Write out verbatim the lines that run from the start of the records through the line containing "coordinates (463, 171).", including both ends.

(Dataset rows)
* Start *

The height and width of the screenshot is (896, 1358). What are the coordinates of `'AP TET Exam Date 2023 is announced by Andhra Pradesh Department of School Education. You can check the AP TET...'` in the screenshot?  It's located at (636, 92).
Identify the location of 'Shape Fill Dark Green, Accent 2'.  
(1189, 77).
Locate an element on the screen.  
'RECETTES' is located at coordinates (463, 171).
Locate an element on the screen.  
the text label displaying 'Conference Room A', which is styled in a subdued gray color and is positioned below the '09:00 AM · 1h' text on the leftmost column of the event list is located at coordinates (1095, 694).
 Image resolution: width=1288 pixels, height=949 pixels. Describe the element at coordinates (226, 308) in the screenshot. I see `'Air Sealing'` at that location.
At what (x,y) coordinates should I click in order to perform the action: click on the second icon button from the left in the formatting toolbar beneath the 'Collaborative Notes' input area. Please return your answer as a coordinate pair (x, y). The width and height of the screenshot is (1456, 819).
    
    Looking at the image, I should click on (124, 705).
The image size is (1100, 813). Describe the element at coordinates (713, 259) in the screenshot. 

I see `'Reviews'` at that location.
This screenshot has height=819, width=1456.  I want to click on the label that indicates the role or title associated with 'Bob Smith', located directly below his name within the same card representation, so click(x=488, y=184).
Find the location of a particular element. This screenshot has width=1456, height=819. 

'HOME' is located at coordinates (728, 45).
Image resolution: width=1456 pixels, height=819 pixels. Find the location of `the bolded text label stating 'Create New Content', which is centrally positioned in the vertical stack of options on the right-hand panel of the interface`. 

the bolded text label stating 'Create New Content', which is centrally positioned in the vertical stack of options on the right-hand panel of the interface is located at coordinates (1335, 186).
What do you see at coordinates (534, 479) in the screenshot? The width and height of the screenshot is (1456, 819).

* End *

§ Answer for this exercise
The height and width of the screenshot is (896, 1358). What are the coordinates of `'AP TET Exam Date 2023 is announced by Andhra Pradesh Department of School Education. You can check the AP TET...'` in the screenshot?  It's located at (636, 92).
Identify the location of 'Shape Fill Dark Green, Accent 2'.  
(1189, 77).
Locate an element on the screen.  
'RECETTES' is located at coordinates (463, 171).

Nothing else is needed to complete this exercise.